Let me explain. I was pregnant for the third time the summer of 2011. Maybe I felt that between the job, two kids, and a husband who likes to leave his dirty socks and towels on the floor I needed a little more work. So I ordered a CSA box. No clue what that is? Click here.
“Lovely”, “Fresh veggies!”, “All summer long!”….you may think all of these things, and you would be severely misled. The people who can handle the onslaught of a CSA box for 22 straight weeks either have 1) an army of angry vegan men at home who demand a sustainably-grown dinner every night, 2) several hours (times ten) of free time to lovingly wash, prep, store and cook a large box of dirt-caked vegetables every week, or 3) an insane desire to make truckloads of vegetarian lasagna.
I was shoehorned into the third category, but not by choice. It was the only meal I could make on a mass-produced scale to use up the mountain of chard and kale that landed on my doorstep every Tuesday. It was like whack-a-mole meets Gordon Ramsay’s Kitchen Nightmares.
Before I start to sound ungrateful, let me concede that it was one of the more satisfying projects I’ve ever undertaken in the kitchen. But I was totally overwhelmed. Maybe it was that I was too accustomed to Whole Foods sanitizing my veggies with a firehose before they land on the shelves. Or that I just had too much going on at work. Or that I GAVE BIRTH that summer and could have used a little less time on my feet. Like someone who pigs out on pizza and can never hear the word again, I thought my relationship with kale was forever doomed.
But who was I kidding? Because kale is life changing, perfection, despite having to dig those little green bits out of your teeth afterwards. There is a reason that the Chicago Sun Times recently reported that “kale is the new bacon.” And can’t we all agree that everyone loves bacon? Even if you say you don’t, we know you’re lying.
Not only is kale a superfood, packed with antioxidants, including 206% the recommended daily dose of vitamin A, but it also tastes great and can be used in just about any recipe you can dream up.
Like this lemony and light weeknight pasta, which takes nothing more than dressing your kale like a salad, tossing in some pasta, and adding a fistful of shaved pecorino. I’d better watch out – if kale makes it too easy on me I might spring for that CSA box again.
- 1 bunch curly kale, washed and dried
- 1.5 teaspoons of salt, plus more for salting the pasta water
- Pinch of red pepper flakes, omitting if your kids are eating it
- Freshly-ground black pepper, to taste
- 4 Tablespoons olive oil
- 2-3 Tablespoons of fresh-squeezed lemon juice or to taste
- 1 lb spaghetti
- ¼ cup pecorino, finely shredded (I like to use a microplane)

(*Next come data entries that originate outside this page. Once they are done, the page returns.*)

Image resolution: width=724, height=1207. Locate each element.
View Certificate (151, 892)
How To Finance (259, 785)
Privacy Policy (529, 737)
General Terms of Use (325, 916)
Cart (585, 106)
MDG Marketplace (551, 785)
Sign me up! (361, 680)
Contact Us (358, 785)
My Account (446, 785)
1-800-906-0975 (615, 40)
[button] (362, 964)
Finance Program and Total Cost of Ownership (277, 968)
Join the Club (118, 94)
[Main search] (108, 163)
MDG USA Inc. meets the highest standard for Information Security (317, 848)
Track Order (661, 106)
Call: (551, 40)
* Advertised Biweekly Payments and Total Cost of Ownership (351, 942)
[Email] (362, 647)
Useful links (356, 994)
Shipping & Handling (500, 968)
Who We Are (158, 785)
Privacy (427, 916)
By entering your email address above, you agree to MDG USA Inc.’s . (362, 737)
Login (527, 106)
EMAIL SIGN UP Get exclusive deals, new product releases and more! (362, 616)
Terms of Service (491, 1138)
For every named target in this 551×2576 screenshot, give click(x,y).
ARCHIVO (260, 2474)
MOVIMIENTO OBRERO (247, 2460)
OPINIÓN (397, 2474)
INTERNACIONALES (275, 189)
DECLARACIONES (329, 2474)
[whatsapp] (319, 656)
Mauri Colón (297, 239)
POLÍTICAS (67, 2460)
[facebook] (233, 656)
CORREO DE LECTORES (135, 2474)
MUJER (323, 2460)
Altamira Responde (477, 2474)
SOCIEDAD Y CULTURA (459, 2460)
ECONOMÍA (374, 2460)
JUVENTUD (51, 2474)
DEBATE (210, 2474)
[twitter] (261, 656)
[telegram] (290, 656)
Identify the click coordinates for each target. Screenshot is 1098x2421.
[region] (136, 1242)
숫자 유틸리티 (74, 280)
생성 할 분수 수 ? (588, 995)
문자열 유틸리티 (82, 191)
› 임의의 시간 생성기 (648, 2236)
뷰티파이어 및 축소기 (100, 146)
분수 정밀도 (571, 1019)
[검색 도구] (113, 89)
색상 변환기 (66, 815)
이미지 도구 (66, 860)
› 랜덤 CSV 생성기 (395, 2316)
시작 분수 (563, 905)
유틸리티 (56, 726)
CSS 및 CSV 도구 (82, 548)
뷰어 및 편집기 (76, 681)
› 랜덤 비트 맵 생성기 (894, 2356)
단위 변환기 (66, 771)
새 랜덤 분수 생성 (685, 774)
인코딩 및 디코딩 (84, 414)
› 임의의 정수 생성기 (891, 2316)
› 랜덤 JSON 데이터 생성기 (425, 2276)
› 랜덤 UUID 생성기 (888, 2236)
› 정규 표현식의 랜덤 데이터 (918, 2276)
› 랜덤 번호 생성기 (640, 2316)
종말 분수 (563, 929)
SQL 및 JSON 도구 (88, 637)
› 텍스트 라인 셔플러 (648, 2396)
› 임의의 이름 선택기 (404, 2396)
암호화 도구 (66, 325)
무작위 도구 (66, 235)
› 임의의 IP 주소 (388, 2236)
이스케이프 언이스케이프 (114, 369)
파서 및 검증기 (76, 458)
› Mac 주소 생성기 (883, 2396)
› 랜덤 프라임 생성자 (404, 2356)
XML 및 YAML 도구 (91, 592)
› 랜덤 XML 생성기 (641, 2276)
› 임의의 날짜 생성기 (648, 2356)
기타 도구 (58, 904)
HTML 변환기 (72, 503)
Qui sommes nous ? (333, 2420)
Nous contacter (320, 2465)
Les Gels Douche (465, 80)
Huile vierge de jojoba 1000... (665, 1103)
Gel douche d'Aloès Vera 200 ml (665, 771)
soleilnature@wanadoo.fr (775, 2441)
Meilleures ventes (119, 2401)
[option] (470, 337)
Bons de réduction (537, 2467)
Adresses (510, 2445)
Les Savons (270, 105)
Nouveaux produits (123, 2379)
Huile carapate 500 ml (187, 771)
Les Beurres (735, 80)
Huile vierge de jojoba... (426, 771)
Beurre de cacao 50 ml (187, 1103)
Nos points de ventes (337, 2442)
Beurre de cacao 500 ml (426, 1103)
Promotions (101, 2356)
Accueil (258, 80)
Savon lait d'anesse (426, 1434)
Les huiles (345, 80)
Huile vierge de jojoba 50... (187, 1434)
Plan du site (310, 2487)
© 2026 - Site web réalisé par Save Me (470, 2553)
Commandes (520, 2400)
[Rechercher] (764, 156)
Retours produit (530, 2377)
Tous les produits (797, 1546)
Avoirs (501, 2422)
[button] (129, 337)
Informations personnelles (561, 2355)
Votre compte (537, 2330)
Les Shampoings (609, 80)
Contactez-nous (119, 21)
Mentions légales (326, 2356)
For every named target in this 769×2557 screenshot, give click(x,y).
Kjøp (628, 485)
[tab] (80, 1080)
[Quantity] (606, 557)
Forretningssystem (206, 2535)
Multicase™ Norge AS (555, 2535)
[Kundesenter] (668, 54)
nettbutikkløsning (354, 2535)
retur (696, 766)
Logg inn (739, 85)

- Take the ribs out of your curly kale, take the ribs out, and then finely shred (I just cut them horizontally to make thin strips).
- Add the kale to a bowl and add the 1 teaspoon of salt (don’t salt too much here as the pecorino is salty, and you can always add more later), black pepper, olive oil and lemon juice, and red pepper flakes.
- Toss the kale with the dressing and put it off to the side while you cook your pasta. Letting it sit for a while in the vinaigrette will help it soften a little.
- While your kale is softening, bring a large pot of salted water to boil. Make sure your water is salty like the sea!
- When boiling, add your spaghetti and cook according to the box directions until it’s done (generally few minutes).
- When pasta is done, reserve a cup of the cooking water, and then drain the pasta.
- Add the pasta to the bowl with the kale, and toss together.
- To moisten, add some of the pasta cooking water to the pasta, a few tablespoons at a time.
- Add most of your shredded cheese to the dish, and toss.
- Add the rest of the cheese to the top and serve.